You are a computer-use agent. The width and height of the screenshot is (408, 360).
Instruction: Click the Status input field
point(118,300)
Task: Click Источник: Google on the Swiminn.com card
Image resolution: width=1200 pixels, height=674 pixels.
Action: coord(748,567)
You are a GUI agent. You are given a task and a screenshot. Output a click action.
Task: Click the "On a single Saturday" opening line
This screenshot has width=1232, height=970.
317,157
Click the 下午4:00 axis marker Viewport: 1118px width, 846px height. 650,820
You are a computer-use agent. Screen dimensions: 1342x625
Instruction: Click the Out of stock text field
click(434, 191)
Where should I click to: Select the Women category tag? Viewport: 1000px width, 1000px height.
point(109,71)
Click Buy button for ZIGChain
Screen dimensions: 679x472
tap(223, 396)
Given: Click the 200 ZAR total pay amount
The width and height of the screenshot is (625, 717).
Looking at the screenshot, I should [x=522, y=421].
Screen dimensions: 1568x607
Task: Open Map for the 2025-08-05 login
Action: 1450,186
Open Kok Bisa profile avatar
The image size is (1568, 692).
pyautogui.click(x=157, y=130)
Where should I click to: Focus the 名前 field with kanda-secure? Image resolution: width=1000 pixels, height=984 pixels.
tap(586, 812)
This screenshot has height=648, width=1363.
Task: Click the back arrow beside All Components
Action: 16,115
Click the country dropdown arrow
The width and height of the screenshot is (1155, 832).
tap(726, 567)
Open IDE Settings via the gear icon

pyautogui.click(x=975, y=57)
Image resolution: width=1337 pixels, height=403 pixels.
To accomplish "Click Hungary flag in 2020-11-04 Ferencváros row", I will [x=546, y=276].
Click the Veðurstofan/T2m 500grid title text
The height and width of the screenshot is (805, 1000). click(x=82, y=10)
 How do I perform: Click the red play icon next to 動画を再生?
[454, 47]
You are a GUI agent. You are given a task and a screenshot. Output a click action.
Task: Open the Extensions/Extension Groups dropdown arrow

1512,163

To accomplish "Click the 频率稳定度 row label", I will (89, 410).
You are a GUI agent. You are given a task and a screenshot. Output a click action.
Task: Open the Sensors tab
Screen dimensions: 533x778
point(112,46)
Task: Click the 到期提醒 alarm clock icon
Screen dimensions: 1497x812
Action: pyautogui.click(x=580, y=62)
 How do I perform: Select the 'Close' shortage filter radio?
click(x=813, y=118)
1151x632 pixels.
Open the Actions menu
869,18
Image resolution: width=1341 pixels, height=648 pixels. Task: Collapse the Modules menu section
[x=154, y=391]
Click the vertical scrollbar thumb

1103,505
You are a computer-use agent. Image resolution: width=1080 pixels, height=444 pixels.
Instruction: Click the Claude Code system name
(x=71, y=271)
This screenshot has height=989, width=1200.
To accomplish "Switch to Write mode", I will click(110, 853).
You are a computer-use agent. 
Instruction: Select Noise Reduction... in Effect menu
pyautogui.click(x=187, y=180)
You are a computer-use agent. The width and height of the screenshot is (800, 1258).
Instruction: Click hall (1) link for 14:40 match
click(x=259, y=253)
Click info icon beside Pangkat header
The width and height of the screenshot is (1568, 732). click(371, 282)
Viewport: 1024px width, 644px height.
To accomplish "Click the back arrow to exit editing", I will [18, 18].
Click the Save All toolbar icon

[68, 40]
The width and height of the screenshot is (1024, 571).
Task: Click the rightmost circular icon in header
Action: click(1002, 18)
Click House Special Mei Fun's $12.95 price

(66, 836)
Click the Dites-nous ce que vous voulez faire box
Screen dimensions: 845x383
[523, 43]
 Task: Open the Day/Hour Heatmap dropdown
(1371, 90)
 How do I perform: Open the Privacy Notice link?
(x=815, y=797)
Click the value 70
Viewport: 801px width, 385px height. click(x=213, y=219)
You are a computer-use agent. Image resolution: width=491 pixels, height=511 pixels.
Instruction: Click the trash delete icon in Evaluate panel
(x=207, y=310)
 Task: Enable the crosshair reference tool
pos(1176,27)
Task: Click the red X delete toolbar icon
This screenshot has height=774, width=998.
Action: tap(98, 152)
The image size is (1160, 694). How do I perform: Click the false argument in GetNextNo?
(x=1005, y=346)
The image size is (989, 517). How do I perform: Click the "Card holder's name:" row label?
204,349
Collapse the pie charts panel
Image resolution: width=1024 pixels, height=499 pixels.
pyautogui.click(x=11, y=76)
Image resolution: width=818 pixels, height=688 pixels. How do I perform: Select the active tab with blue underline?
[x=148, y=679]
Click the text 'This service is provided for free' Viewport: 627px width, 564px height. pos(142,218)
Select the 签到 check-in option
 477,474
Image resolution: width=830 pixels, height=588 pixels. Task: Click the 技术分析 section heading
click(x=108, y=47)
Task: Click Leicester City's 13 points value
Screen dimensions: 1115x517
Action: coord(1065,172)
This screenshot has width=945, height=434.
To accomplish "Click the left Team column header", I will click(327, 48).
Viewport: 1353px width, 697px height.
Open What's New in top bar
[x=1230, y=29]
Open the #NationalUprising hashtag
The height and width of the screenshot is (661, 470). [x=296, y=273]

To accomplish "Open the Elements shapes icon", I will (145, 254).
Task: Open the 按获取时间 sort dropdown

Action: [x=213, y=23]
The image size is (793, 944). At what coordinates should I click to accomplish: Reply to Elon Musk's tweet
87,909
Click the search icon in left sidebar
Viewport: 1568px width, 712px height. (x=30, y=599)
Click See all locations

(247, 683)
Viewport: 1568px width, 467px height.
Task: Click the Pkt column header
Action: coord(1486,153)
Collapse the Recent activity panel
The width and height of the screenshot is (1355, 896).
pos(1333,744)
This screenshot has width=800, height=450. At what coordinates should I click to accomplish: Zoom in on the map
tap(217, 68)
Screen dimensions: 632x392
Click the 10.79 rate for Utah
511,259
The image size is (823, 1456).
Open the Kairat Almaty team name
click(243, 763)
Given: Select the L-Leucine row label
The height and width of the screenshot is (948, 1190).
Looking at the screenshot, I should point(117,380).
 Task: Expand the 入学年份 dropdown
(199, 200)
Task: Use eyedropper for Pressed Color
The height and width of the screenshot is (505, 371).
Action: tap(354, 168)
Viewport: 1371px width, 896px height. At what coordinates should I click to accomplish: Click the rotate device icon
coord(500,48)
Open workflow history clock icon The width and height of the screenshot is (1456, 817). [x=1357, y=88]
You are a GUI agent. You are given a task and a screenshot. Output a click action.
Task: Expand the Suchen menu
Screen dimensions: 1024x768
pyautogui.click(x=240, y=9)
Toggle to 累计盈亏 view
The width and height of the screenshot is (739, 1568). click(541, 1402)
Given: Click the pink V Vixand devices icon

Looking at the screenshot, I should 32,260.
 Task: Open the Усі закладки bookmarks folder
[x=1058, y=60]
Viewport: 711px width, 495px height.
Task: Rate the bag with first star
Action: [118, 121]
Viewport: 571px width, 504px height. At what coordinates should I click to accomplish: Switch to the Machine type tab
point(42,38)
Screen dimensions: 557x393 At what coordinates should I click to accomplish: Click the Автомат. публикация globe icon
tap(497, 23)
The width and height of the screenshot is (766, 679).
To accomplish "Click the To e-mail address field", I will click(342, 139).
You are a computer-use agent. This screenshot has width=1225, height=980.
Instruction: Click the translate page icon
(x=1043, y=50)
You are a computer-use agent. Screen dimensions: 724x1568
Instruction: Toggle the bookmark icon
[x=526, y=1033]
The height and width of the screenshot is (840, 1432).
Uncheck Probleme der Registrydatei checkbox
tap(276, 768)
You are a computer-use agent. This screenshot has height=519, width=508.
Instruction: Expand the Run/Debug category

########################################

Among the records, find the lines that contain "clock" and copy each of them.

Task response:
Task: Click the 到期提醒 alarm clock icon
Open workflow history clock icon The width and height of the screenshot is (1456, 817). [x=1357, y=88]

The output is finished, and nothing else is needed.